1- I went on my last exchange, and it was back on campus! That was the greatest tender mercy of my whole life. I was with Sister Strong in Troy, and I got to contact and talk to college students again. It made me homesick for TCC, but it felt so good to testify that much again. We found 4 new people to teach within the hour that Sister Strong and I were working there, and I was able to give out 5 copies of the Book of Mormon. There is nothing like missionary work to lighten your spirits! I also had to train Sister Strong and Sister Black on how to do the Book of Mormon Experiment, because they should be doing it on campus sometime next week. No one else in this zone has ever participated in it, so now I have to be the expert and answer all the questions. Which is scary. I think the training went well though.

2-I hit my 18 month mark. My actual 18 month mark. I have been a missionary for that long. I can't believe it! It really feels like no time has past at all. I really am going home soon. I only have two Pdays left after this. I have never been so excruciatingly sad and infinitely excited about something before in my entire life.

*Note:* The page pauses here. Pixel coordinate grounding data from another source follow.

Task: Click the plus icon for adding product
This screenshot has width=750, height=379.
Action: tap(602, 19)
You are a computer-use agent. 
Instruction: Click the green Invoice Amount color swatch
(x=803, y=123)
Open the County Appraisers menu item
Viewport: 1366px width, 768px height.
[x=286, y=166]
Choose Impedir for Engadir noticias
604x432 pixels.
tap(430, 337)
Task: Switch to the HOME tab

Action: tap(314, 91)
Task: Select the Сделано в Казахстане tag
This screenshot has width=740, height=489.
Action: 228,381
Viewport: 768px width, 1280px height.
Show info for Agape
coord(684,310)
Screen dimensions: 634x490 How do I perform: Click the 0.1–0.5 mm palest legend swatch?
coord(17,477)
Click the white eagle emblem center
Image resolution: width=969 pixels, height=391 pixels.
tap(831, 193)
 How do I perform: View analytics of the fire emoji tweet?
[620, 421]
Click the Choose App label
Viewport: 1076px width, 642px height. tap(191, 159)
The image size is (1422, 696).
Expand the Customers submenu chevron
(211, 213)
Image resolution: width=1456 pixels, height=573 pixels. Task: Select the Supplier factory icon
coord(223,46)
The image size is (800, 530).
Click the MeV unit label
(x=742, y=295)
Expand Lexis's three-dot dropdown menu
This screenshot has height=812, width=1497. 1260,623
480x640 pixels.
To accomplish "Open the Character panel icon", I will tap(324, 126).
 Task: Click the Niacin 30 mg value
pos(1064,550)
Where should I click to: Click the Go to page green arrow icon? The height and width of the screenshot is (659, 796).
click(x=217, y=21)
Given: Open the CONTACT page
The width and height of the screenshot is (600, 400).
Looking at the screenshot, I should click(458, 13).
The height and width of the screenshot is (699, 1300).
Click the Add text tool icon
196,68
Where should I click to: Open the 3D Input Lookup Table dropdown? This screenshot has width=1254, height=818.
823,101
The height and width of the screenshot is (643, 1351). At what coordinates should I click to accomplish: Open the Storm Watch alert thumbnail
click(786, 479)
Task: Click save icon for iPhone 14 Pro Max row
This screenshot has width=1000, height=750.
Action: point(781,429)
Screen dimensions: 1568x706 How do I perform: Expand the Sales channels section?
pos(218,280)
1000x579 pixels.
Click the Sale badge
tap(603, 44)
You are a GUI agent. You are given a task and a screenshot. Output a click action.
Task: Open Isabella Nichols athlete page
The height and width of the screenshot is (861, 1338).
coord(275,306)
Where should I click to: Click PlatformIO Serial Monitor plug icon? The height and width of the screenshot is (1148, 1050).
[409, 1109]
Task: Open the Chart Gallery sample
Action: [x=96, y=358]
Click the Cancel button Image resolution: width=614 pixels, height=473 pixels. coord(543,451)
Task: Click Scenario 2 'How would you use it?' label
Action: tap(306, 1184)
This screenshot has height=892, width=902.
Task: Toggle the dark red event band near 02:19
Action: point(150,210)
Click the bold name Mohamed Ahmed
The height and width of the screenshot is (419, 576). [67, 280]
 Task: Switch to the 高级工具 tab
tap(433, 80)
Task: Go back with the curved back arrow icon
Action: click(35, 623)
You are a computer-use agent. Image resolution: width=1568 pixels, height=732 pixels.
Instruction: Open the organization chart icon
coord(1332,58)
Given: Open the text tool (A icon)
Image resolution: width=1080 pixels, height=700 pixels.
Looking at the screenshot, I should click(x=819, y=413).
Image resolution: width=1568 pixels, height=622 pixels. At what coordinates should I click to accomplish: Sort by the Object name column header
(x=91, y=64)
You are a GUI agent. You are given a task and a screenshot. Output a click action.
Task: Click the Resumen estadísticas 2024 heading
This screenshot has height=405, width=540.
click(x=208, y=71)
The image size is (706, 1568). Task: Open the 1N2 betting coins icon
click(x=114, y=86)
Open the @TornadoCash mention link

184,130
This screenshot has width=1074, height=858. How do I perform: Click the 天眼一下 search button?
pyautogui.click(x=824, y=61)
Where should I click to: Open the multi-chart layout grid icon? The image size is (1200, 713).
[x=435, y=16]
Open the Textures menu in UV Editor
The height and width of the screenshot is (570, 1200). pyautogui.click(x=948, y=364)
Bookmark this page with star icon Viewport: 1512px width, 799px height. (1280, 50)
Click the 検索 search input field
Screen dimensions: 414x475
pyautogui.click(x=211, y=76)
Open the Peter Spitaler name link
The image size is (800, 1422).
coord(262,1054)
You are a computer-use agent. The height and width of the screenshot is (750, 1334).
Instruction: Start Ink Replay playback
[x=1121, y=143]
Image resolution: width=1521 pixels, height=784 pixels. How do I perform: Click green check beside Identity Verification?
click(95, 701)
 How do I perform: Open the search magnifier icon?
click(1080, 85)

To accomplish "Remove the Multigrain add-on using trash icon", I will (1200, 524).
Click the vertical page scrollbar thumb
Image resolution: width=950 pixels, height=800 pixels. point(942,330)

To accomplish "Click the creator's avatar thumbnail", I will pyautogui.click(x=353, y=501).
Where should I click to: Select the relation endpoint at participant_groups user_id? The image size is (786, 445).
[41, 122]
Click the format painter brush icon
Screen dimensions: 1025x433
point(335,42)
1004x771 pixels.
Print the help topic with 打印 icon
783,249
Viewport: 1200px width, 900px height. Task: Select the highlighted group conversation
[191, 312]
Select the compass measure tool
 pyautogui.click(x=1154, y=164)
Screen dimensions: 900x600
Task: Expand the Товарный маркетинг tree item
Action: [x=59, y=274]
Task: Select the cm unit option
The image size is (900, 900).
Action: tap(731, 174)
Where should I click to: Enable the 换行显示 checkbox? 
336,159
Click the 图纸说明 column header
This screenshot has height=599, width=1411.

This has been a super long email, so I will be brief with a few other highlights.

1- We went to the Peanut Festival to help out again and one of the members I was with said he would get me a turkey leg and give me $5 if I ate the whole thing. He underestimated my love of meat, my competitiveness, and my ability to do things just because someone said I can't. Thanks for the $5 Matthew! ;D

2-We had a fireside in Daleville yesterday that President Smith came to and spoke at. It was great! We wish more people had come, but Jewel was there along with some struggling new converts, so it ended up being worth it.

3-A member of our ward wanted to buy us our groceries because he can't have us over for dinner (he would be the only one home and we can't be alone with males). When we came to him with our shopping cart, he said we didn't get enough and forced us to go get more food. It made us laugh! I am so grateful for members who sacrifice so much for missionaries. That is the kind of member I want to be when I get home.

4-We got free sweatshirts from the animal shelter that we volunteer at. I think they still feel a little bad that their dog attacked me.

Well, that's it for this one folks. Sorry this email was so long! If you made it to this point you deserve a medal. I love you all! I look forward to writing to you again two more times. Get ready for two more long emails. I have a lot to say! Lol! Love you all! Talk to you again soon, and don't forget to read the Book of Mormon!!!